End-of-Life Health Care Use Among Socially Isolated Older Adults with Cognitive Impairment

TitleEnd-of-Life Health Care Use Among Socially Isolated Older Adults with Cognitive Impairment
Publication TypeJournal Article
Year of Publication2022
AuthorsKotwal, A, Cenzer, I, Smith, A
JournalJournal of Pain and Symptom Management
ISSN Number0885-3924
Keywordscognitive impairment, End-of-life care, Medicare, socially isolated

Outcomes 1. Understand how social isolation is defined and should be considered among older adults with cognitive impairment. 2. Understand how social isolation and cognitive impairment can lead to reduced healthcare use at the end of life and the role of clinicians in addressing social needs Original Research Background At the end of life, older adults may rely on others to access healthcare, particularly if they have impaired cognition. Research Objectives To determine whether socially isolated older adults with and without cognitive impairment have different patterns of end-of-life healthcare use. Methods We used nationally representative 2006-2016 Health and Retirement Study data linked to Medicare claims to examine adults age >50 interviewed once in the last 4 years of life (N = 2,073). We measured three self-report subscales of social relationships: household contacts, social network interaction, and community engagement. The three subscales were combined to create an overall social isolation measure. End-of-life health outcomes included emergency department (ED) visits, hospitalizations, ICU stays, and hospice use in the last months of life. Cognitive impairment (CI) included CIND or dementia. We used logistic regression to test the adjusted association of each social measure with each end-of-life outcome and tested for significant interactions with CI (p < 0.1). Results Our sample had a mean age of 82 (52% female, 9% Black, 5% Hispanic, 47% had CI). There were significant interactions between social isolation or network interaction and CI for all end-of-life outcomes; social isolation was associated with lower hospice use (aOR = 0.61, p = 0.05), ED use (aOR = 0.55, p = 0.03), ICU use (aOR = 0.62, p = 0.05), and hospitalizations (aOR = 0.63, p = 0.04) for patients with CI, whereas there was no association for those with no CI (hospice, aOR = 1.1; ED, aOR = 1.1; ICU, aOR = 1.0; hospitalizations, aOR = 1.1).
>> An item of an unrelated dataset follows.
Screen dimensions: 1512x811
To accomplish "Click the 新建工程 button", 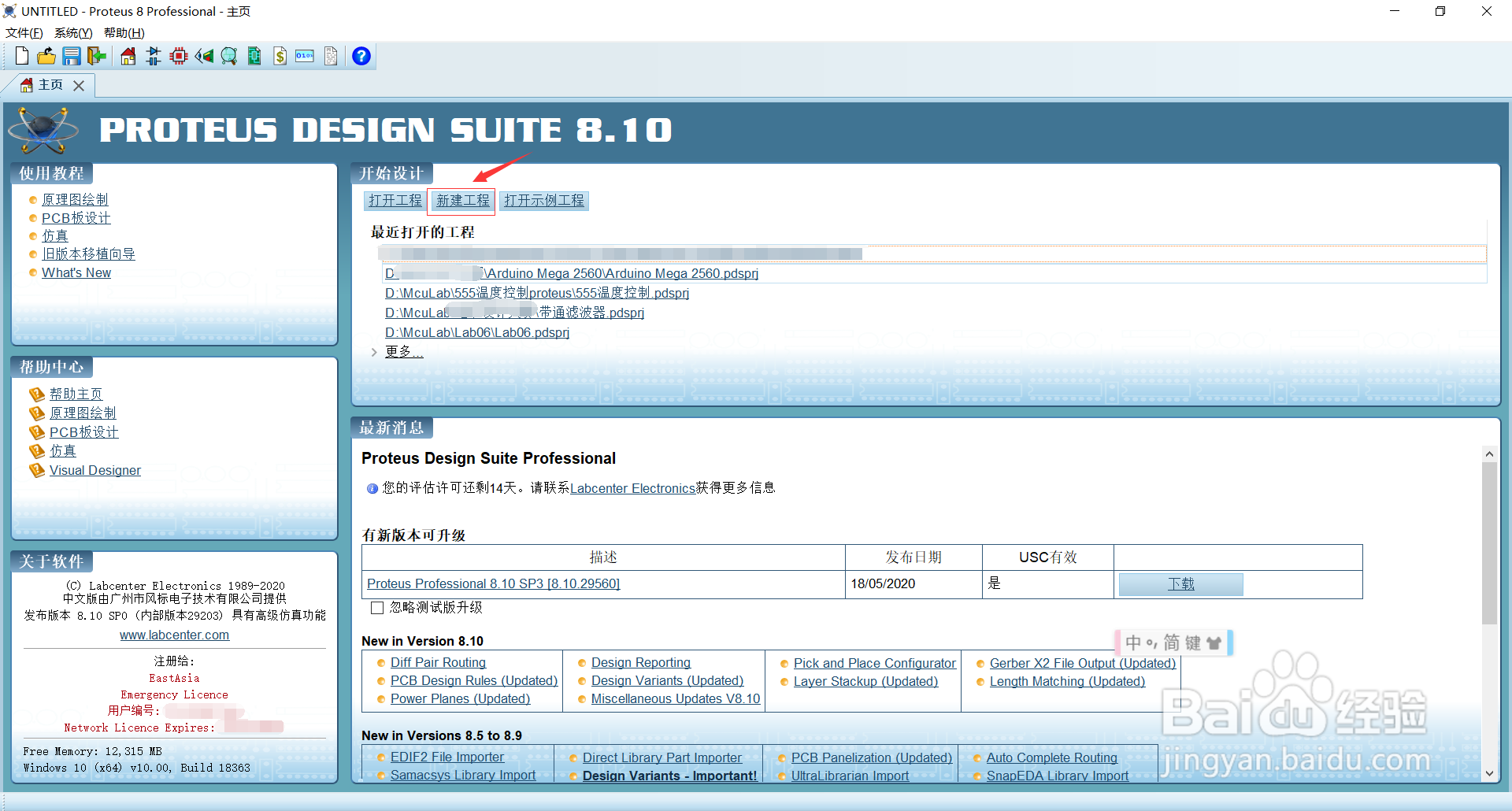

Conclusion Cognitively impaired older adults who were socially isolated or had reduced social network interaction had fewer ED visits, hospitalizations, ICU stays, and hospice use at the end of life. Implications for Research, Policy, or Practice Cognitively impaired, isolated older adults may struggle to access end-of-life healthcare. Further research is needed to determine whether low rates of acute care and hospice are concordant with their wishes or are due to a lack of support in accessing health services.